Quando in un’aula ci ritroviamo a ripercorrere i motivi e le aspettative che ci hanno portati a lavorare in un ospedale, ognuno con il suo ruolo e la sua funzione, allora constatiamo che quella fiamma, affievolita da stress, problemi, ansia, urgenze, … è sempre lì ed è sempre accesa. In un ospedale tutte le professioni sono “professioni di cura”, dal medico, all’infermiere, al personale di accettazione, ausiliario, amministrativo, il fine ultimo è sempre lo stesso, prendersi cura. Anche la mission dell’Ufficio Formazione è “Curare le persone che curano”. Chi si occupa quotidianamente della salute delle persone ha bisogno non solo di aggiornare le proprie competenze tecniche e scientifiche ma anche di coltivare i propri talenti relazionali perché l’efficacia della sua prestazione di cura può essere davvero amplificata in maniera esponenziale da uno sguardo, un tocco, una parola, un sorriso.
Sembra così semplice e scontato, eppure quando in aula porti ciascuno a riflettere sul proprio modo di relazionarsi, quando leggi ai partecipanti le “narrazioni” dei pazienti, quando fai degli esempi concreti, quando proponi uno scambio di ruoli, è come se sentissi quell’”aaaaaah” che ad alcuni scappa e ad altri rimane stampato sul viso. Empatia e compassione sono a disposizione in ciascuno di noi e attraverso questi percorsi “formativi” ognuno di noi ritrova la sua mappa personale per raggiungerle.
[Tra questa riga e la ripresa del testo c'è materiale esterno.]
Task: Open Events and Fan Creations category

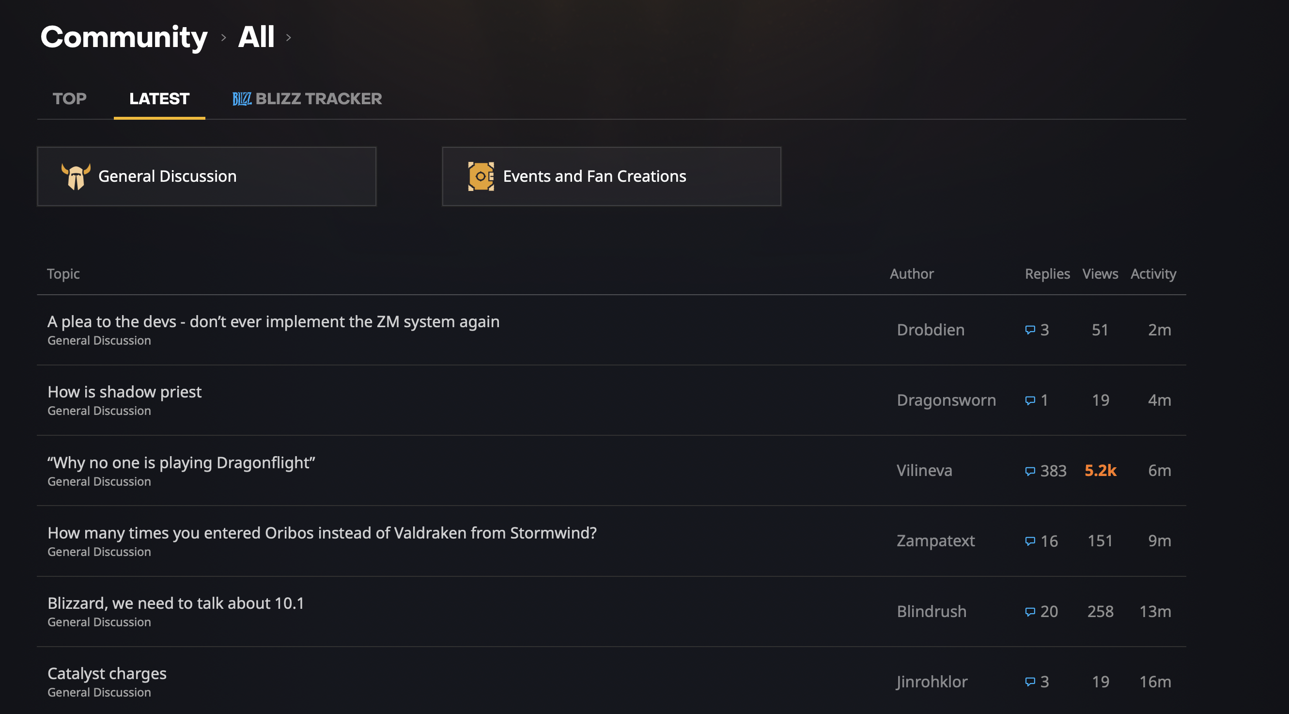Action: click(611, 176)
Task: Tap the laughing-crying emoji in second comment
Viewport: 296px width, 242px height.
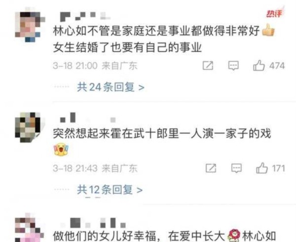Action: click(x=61, y=149)
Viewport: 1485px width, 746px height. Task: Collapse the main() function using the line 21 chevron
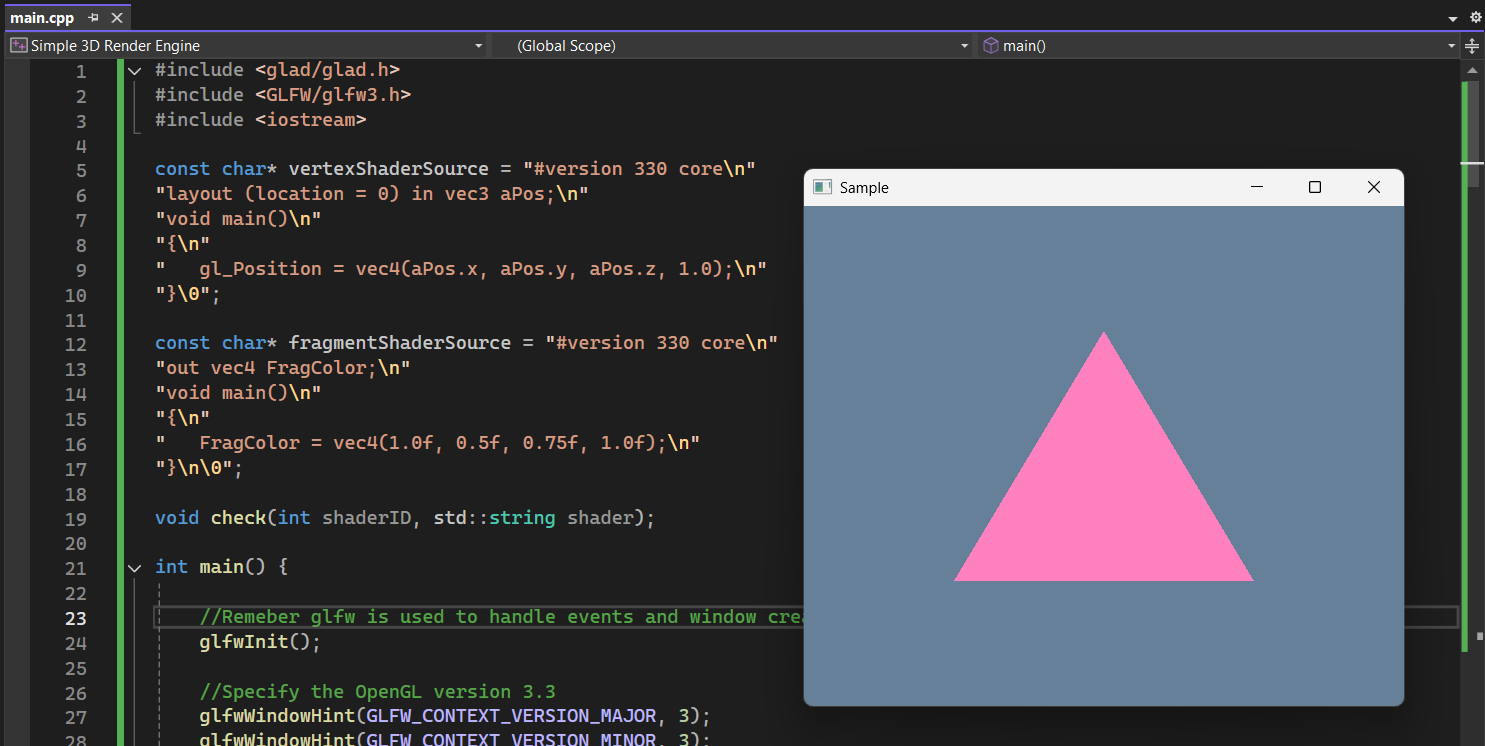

L’aspetto più bello di questi corsi è che non sono obbligatori ma basati sulla voglia e sul desiderio; si iscrive solo chi è interessato; e sono terribilmente contagiosi! Chi partecipa vuole continuare, chiede altri corsi sul tema, altri momenti di incontro e diffonde e consiglia l’iscrizione ad altri colleghi.
Partecipando a questi eventi non spariscono le urgenze, lo stress, i problemi, non si allungano le ore di una giornata, non si cambia il modo di fare del capo o del collega. Si affronta tutto con una consapevolezza diversa, con strumenti che abbiamo già e che dobbiamo riprendere e utilizzare, senza bisogno di abbassare lo sguardo, trascinare i piedi, alzare la voce o peggio le spalle, o nascondersi dietro un macchinario. Quando un professionista scopre che questa attività formativa non è l’ennesima cosa da fare che si aggiunge a tutte le altre, ma ti offre la possibilità davvero di cambiare prospettiva, ecco allora che per la prima volta abbiamo dovuto creare una lista di attesa non solo per il classico BLS-D, ma anche per “I linguaggi della cura”.